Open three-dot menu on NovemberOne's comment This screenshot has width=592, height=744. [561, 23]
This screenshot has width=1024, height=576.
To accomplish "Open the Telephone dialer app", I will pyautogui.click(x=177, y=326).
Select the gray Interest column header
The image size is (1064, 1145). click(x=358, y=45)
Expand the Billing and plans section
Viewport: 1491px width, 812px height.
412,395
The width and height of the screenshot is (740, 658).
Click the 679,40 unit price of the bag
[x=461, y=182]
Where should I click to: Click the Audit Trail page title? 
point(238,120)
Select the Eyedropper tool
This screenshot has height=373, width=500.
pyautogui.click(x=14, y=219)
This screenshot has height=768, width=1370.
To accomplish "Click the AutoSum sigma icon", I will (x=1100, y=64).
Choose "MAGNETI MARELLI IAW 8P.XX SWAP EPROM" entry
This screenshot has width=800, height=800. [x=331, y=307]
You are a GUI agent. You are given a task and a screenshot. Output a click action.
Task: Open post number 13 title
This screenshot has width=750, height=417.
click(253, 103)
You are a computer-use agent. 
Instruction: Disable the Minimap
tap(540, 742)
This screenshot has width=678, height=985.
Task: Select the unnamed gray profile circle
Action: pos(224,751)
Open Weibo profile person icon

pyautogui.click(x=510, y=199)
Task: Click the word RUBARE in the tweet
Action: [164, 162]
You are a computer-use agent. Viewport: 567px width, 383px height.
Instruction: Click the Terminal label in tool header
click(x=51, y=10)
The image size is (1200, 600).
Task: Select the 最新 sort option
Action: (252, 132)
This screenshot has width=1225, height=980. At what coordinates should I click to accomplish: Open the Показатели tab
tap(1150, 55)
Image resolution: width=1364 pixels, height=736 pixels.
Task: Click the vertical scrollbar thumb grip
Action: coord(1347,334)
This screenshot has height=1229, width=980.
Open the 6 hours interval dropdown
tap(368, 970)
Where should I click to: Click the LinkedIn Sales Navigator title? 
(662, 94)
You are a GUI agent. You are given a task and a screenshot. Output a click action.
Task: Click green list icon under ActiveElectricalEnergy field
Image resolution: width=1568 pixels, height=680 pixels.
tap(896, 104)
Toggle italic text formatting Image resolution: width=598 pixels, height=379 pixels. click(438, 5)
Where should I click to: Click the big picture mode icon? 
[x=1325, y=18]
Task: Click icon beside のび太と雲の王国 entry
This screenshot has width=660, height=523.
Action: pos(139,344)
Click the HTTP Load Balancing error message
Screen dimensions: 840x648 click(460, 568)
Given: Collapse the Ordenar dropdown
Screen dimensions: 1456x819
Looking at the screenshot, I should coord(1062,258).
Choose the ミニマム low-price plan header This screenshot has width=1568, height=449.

_STATED PROBLEM_: Can you retype all of the lines above exactly as they appear?

_RESULT_:
Open three-dot menu on NovemberOne's comment This screenshot has width=592, height=744. [561, 23]
This screenshot has width=1024, height=576.
To accomplish "Open the Telephone dialer app", I will pyautogui.click(x=177, y=326).
Select the gray Interest column header
The image size is (1064, 1145). click(x=358, y=45)
Expand the Billing and plans section
Viewport: 1491px width, 812px height.
412,395
The width and height of the screenshot is (740, 658).
Click the 679,40 unit price of the bag
[x=461, y=182]
Where should I click to: Click the Audit Trail page title? 
point(238,120)
Select the Eyedropper tool
This screenshot has height=373, width=500.
pyautogui.click(x=14, y=219)
This screenshot has height=768, width=1370.
To accomplish "Click the AutoSum sigma icon", I will (x=1100, y=64).
Choose "MAGNETI MARELLI IAW 8P.XX SWAP EPROM" entry
This screenshot has width=800, height=800. [x=331, y=307]
You are a GUI agent. You are given a task and a screenshot. Output a click action.
Task: Open post number 13 title
This screenshot has width=750, height=417.
click(253, 103)
You are a computer-use agent. 
Instruction: Disable the Minimap
tap(540, 742)
This screenshot has width=678, height=985.
Task: Select the unnamed gray profile circle
Action: pos(224,751)
Open Weibo profile person icon

pyautogui.click(x=510, y=199)
Task: Click the word RUBARE in the tweet
Action: [164, 162]
You are a computer-use agent. Viewport: 567px width, 383px height.
Instruction: Click the Terminal label in tool header
click(x=51, y=10)
The image size is (1200, 600).
Task: Select the 最新 sort option
Action: (252, 132)
This screenshot has width=1225, height=980. At what coordinates should I click to accomplish: Open the Показатели tab
tap(1150, 55)
Image resolution: width=1364 pixels, height=736 pixels.
Task: Click the vertical scrollbar thumb grip
Action: coord(1347,334)
This screenshot has height=1229, width=980.
Open the 6 hours interval dropdown
tap(368, 970)
Where should I click to: Click the LinkedIn Sales Navigator title? 
(662, 94)
You are a GUI agent. You are given a task and a screenshot. Output a click action.
Task: Click green list icon under ActiveElectricalEnergy field
Image resolution: width=1568 pixels, height=680 pixels.
tap(896, 104)
Toggle italic text formatting Image resolution: width=598 pixels, height=379 pixels. click(438, 5)
Where should I click to: Click the big picture mode icon? 
[x=1325, y=18]
Task: Click icon beside のび太と雲の王国 entry
This screenshot has width=660, height=523.
Action: pos(139,344)
Click the HTTP Load Balancing error message
Screen dimensions: 840x648 click(460, 568)
Given: Collapse the Ordenar dropdown
Screen dimensions: 1456x819
Looking at the screenshot, I should coord(1062,258).
Choose the ミニマム low-price plan header This screenshot has width=1568, height=449.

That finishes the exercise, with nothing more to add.